What is Microdata

Microdata are the units of data that aggregate statistics are compiled from. Microdata is data about individual people, households, or organisations and consist of sets of records containing information on individual respondents or other entities as opposed to the aggregated statistics appearing in a published report. Microdata represent observed or derived values of certain variables for certain objects. Microdata may also be data about other characteristics of the Pacific Islands such as geographical data. National microdata is usually available from censuses, surveys and administrative data. These data are most commonly collected by the national government or Pacific Island National Statistics Offices (NSO) and access provided by the NSO or the national archive. The data are collected at an individual, household, or institution level as appropriate (Desai and Cowell, 2006).

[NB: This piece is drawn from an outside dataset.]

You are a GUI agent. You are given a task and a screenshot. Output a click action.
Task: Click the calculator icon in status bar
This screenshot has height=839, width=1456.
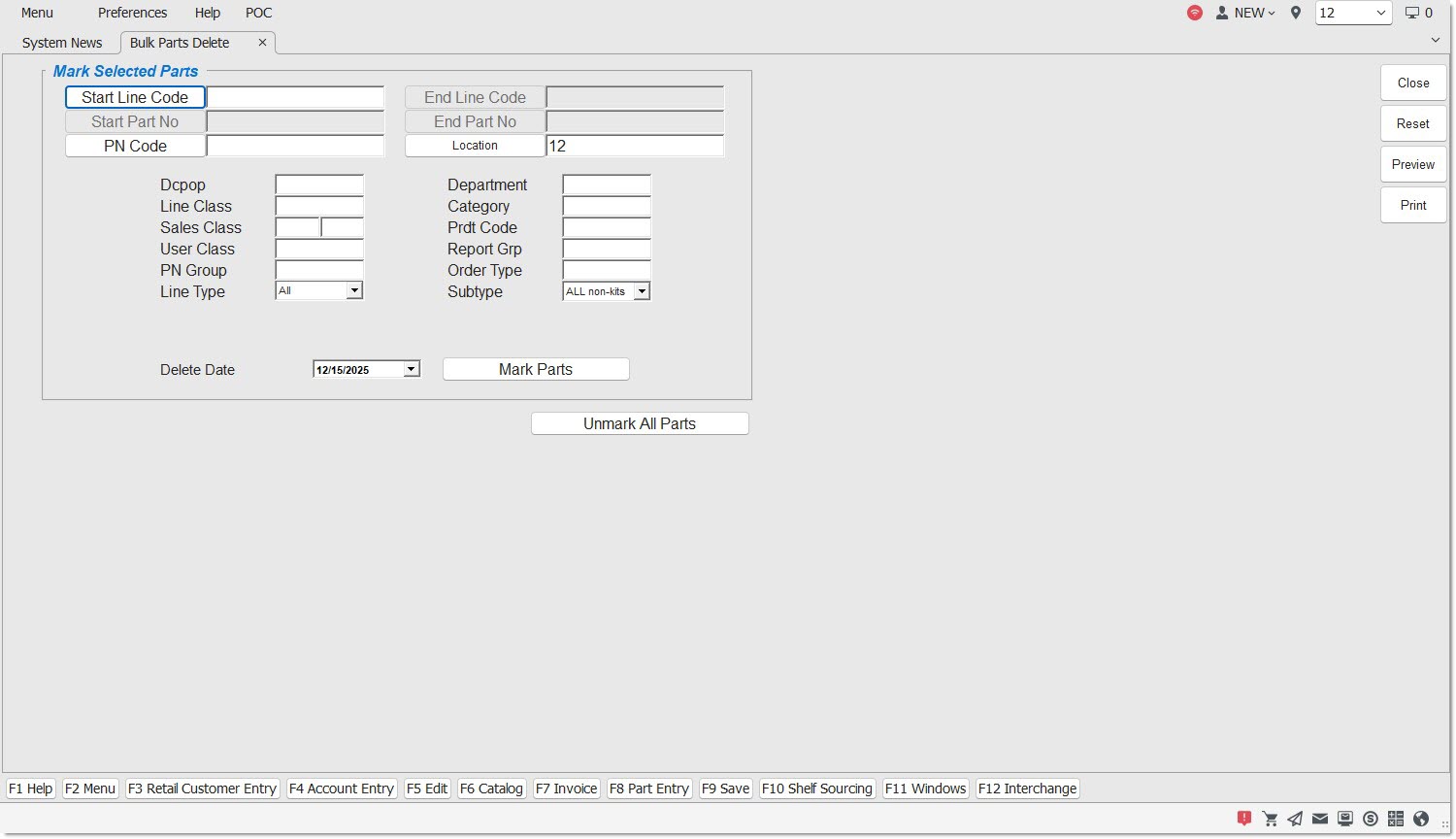[1396, 819]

What is the Pacific Data Hub Microdata Library

The Pacific Data Hub - Microdata Library is a central repository for Pacific Island statistical microdata, reports and documents. It is an online cataloguing and dissemination system of survey and census metadata and microdata. It is a service established to facilitate access to microdata that provide information about people living in Pacific Island developing countries, their institutions, their environment, their communities and the operation of their economies. SPC provides safe access to microdata via its Pacific Data Hub-Microdata Library microdata.pacificdata.org to enable research and analysis that benefits Pacific Island people. Microdata is a level of data that creates a risk of recognition/identification of individual people, households or organisations and as such must be managed carefully to protect against this risk.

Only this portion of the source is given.